Authentication persistence architecture
Database schemas, tables, blob container and event queue in Altinn Authentication.
The persistence architecture shows how Authentication stores durable data. The model is based on migrations through version 0.29 at source commit e581d8d.
Storage overview
Select a diagram to open it at full size in a new tab.
Authentication uses two PostgreSQL schemas, one configurable blob container for Data Protection keys and one Azure Storage queue for authentication events.
The business_application schema
The seven tables store registered systems, Maskinporten clients, system users, requests, archives and the change log. system_register is the root for clients, system user profiles and change logs.

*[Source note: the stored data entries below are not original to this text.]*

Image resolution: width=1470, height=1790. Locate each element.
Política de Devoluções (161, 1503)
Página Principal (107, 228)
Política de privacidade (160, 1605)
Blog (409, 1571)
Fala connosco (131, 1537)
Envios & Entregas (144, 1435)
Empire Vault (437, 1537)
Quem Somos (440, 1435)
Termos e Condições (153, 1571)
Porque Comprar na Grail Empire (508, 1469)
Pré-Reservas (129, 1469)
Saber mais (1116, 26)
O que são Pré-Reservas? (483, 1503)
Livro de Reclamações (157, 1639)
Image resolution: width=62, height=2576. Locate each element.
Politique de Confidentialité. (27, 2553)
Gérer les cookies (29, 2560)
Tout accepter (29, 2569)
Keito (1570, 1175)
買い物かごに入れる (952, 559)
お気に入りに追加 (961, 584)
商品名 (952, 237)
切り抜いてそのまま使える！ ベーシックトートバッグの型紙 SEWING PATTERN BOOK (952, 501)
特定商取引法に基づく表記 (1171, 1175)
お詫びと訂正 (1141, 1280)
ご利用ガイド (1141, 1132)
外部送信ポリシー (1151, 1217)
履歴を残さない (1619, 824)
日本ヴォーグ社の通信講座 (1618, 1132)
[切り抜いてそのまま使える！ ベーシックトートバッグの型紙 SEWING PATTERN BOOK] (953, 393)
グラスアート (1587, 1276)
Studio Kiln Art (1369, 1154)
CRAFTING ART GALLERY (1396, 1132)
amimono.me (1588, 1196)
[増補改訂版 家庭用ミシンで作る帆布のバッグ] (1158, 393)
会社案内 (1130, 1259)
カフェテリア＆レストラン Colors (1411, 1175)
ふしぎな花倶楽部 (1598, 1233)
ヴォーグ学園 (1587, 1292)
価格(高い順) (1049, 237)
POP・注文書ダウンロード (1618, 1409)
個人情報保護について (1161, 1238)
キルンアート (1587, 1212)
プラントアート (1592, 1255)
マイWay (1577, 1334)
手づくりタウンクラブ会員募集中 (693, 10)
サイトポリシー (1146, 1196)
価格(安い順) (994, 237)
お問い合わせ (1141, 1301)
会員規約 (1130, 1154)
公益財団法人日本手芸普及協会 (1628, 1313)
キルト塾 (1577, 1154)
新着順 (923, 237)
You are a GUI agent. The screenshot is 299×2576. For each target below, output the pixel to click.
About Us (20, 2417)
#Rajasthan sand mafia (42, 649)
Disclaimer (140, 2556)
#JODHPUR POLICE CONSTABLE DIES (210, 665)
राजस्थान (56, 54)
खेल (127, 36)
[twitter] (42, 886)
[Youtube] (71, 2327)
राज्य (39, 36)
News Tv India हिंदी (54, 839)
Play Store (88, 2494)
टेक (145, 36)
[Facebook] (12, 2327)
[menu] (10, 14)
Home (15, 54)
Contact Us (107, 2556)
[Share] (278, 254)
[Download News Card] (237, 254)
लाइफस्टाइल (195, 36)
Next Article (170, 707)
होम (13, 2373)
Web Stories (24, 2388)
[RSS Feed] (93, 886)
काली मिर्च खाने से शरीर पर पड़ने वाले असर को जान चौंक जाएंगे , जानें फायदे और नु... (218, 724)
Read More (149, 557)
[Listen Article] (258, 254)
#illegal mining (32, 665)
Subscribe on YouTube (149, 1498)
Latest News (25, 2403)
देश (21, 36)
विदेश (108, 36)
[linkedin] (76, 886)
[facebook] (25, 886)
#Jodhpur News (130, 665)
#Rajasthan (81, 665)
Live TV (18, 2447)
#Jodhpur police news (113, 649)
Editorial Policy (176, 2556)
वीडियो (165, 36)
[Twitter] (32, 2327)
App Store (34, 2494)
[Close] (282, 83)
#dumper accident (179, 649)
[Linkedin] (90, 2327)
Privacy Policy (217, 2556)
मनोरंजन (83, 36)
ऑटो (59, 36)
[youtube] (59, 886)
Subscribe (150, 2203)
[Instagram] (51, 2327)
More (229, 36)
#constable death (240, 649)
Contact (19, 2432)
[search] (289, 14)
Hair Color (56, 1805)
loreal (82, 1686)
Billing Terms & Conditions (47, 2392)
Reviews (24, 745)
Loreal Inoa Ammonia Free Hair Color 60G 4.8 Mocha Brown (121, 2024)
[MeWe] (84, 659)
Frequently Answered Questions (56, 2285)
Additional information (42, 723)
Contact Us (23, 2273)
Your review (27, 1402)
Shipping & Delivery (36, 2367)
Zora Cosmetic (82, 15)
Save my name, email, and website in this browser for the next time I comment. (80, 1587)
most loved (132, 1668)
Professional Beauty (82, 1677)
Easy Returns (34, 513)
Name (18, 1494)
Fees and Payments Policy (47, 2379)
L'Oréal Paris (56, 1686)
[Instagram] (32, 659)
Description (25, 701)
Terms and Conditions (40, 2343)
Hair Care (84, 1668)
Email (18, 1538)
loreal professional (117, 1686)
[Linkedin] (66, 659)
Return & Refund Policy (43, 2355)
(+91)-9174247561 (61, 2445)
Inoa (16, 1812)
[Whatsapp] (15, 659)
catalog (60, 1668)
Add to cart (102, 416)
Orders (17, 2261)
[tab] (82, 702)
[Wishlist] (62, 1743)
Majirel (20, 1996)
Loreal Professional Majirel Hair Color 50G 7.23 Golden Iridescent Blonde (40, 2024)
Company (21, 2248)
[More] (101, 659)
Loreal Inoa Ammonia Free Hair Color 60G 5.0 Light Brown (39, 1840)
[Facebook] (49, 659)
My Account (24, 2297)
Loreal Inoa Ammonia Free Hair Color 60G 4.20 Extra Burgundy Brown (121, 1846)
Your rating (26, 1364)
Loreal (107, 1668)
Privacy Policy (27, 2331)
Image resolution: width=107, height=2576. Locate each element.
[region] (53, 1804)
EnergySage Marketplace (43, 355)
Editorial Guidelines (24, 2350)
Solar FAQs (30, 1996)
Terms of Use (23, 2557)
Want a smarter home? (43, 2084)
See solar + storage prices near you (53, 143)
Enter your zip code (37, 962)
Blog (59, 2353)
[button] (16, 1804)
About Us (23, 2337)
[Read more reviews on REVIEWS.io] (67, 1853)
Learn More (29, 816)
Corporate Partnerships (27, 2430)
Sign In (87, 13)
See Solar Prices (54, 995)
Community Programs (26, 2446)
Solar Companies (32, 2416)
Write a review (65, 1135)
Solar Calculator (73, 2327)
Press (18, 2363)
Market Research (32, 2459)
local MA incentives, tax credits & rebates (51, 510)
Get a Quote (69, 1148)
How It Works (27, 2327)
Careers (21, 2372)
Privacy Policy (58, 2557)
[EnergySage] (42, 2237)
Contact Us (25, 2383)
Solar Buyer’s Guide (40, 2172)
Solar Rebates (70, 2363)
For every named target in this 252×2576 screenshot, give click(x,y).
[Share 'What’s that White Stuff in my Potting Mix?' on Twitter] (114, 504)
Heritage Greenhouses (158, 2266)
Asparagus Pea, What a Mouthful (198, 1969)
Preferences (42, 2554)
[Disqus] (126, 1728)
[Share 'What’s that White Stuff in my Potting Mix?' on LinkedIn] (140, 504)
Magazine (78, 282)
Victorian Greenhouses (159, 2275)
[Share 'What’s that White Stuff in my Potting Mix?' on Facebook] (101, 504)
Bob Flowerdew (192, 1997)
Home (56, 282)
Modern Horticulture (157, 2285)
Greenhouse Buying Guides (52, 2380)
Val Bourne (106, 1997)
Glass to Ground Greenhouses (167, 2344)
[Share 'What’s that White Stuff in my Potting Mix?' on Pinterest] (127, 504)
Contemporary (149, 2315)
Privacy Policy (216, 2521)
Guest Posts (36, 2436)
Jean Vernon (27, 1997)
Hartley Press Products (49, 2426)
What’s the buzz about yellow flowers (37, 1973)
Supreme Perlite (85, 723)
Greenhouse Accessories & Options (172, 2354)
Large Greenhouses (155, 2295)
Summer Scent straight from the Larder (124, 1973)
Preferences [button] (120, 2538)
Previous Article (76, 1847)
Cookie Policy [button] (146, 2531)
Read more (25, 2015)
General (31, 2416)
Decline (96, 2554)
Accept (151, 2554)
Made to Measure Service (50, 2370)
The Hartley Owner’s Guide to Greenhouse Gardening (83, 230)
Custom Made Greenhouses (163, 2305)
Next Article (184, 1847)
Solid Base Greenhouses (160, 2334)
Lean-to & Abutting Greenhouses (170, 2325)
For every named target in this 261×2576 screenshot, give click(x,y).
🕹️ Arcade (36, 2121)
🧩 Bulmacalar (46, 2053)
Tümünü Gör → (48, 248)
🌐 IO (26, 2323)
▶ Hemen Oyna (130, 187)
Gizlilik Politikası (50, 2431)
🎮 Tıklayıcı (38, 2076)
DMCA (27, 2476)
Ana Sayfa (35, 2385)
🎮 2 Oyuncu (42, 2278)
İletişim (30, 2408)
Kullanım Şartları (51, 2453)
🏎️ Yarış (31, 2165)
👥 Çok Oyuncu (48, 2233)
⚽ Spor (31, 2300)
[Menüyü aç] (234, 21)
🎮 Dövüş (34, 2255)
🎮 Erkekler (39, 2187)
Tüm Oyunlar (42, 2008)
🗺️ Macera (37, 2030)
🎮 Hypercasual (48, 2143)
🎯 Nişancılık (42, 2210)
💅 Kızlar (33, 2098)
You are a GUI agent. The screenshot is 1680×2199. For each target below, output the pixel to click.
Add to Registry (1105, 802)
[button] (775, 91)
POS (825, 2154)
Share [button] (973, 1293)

Request tables use logical identifiers without foreign keys to the root.
The oidcserver schema
The nine tables store OIDC clients, login transactions, authorisation codes, sessions, refresh tokens and credentials for self-identified users. An upstream transaction refers to either a registered or unregistered client flow; a check constraint requires exactly one.
authorization_code.session_id is a logical reference to oidc_session.sid, but the migration creates no foreign key.
Blob container and queue
KeysContainer specifies the blob container. The keys.xml blob contains the ASP.NET Core Data Protection key ring and is protected with a Key Vault key. The container name varies between environments.
AuthenticationEventQueueName specifies the queue receiving authentication events before Audit Log processes them. Development configuration uses eventlog.
Scope and maintenance
The SVGs show tables, key columns and explicit relationships. They omit indexes, check constraints, PostgreSQL domains, triggers and functions to remain readable. Update the diagrams and source commit when migrations or storage configuration change.